History of Leicester
  • council: Leicester City Council
  • population: 443, 000
  • county: Leicestershire

Leicester is the largest city and unitary authority in the English East Midlands. The city is the traditional county town of Leicestershire. The urban area extends beyond the boundaries of the city proper to include the satellite towns of Oadby, Wigston, Braunstone Town, Birstall, Glenfield, Blaby, Thurmaston, Syston and Leicester Forest East.

A number of these towns are in fact closely integrated suburbs of the city itself, especially Glenfield and Braunstone.

The city is close to the M1 motorway, and is on the Midland Main Line from London to Sheffield, Nottingham and Leeds.

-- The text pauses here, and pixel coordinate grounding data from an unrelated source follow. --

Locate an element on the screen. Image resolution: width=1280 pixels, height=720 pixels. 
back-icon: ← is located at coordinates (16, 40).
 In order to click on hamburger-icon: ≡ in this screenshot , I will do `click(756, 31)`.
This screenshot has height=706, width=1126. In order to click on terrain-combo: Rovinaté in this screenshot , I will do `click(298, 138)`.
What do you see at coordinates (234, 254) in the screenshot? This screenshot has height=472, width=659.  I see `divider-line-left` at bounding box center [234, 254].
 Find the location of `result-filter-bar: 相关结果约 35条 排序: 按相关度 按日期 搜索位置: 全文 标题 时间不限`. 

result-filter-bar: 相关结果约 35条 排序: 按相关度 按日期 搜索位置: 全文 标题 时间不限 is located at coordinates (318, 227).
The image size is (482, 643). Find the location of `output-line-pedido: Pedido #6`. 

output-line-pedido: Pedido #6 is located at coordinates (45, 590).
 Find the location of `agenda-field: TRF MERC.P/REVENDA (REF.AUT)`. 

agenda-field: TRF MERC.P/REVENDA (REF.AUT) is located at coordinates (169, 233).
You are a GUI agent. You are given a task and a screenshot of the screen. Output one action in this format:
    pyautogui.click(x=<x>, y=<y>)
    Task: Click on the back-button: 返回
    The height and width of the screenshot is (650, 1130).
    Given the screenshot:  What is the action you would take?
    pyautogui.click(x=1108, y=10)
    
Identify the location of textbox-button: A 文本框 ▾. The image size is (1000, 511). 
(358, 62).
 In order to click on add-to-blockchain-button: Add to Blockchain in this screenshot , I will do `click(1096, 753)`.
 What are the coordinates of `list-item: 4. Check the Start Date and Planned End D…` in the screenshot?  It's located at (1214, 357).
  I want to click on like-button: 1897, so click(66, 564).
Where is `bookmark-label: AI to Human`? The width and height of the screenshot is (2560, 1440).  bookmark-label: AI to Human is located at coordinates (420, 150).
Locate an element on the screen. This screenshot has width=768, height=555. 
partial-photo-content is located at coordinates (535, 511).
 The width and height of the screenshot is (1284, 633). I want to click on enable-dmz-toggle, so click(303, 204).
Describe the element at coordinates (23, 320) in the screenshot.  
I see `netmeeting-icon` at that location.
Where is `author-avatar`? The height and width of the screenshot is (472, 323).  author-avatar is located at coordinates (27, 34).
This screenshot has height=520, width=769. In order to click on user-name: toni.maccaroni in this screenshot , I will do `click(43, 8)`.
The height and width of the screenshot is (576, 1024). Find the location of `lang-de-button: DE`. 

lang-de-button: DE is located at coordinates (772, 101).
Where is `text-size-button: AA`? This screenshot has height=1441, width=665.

The city centre is mainly Victorian with some later developments, which have usually been integrated in smoothly. The heart of the city centre is the Clock Tower, which is at the intersection of five routes into the city - High Street, Churchgate, Belgrave Gate, Humberstone Gate, and Gallowtree Gate. Today, the latter two are pedestrianised, and vehicles are restricted on the others, with the High Street currently being pedestrianised. Leicester City Centre is home to the Haymarket and the Shires (soon to be renamed Highcross Leicester) shopping centres, both of which face the Clock Tower. Leicester Market, Europe's largest covered market, is nearby. The historic core of the city lies slightly to the west, and monuments here include the Castle, the Anglican cathedral of St Martin, the medieval churches of St Mary de Castro and St. Nicholas, the Guildhall and the Jewry Wall.

In 1990, Leicester was designated the UK's first Environment City, and won the European Sustainable City Award in 1996.

Leicester Clock towerLeicester has a large ethnic minority population, mainly from the Indian subcontinent. There are many Hindu mandirs, Sikh gurdwaras and Muslim mosques around the city, mostly converted from existing buildings. The Jain Temple in Leicester is near the city centre (The Jain Centre). The area around Belgrave Road is known as the Golden Mile, and contains many Indian restaurants, jewellery shops, and other shops catering to the large Asian community in the neighbourhood. Many people travel to the area specifically for the restaurants, which serve authentic Indian cuisine. The annual Diwali celebrations are also held here and at the nearby Abbey Park, and are the biggest outside of India. There are also many of Afro-Caribbean descent (mainly from Antigua & Barbuda, Montserrat and Jamaica), the community being centred around Highfields to the south-east of the city centre, and Leicester plays host to the second largest Caribbean Carnival in the UK after Notting Hill.

Leicester is home to two universities, the University of Leicester (Royal Charter 1957) and the De Montfort University, (founded in 1992 from Leicester Polytechnic). It is also home to the National Space Centre, due in part to the University of Leicester being one of the few universities in the UK to specialise in space sciences.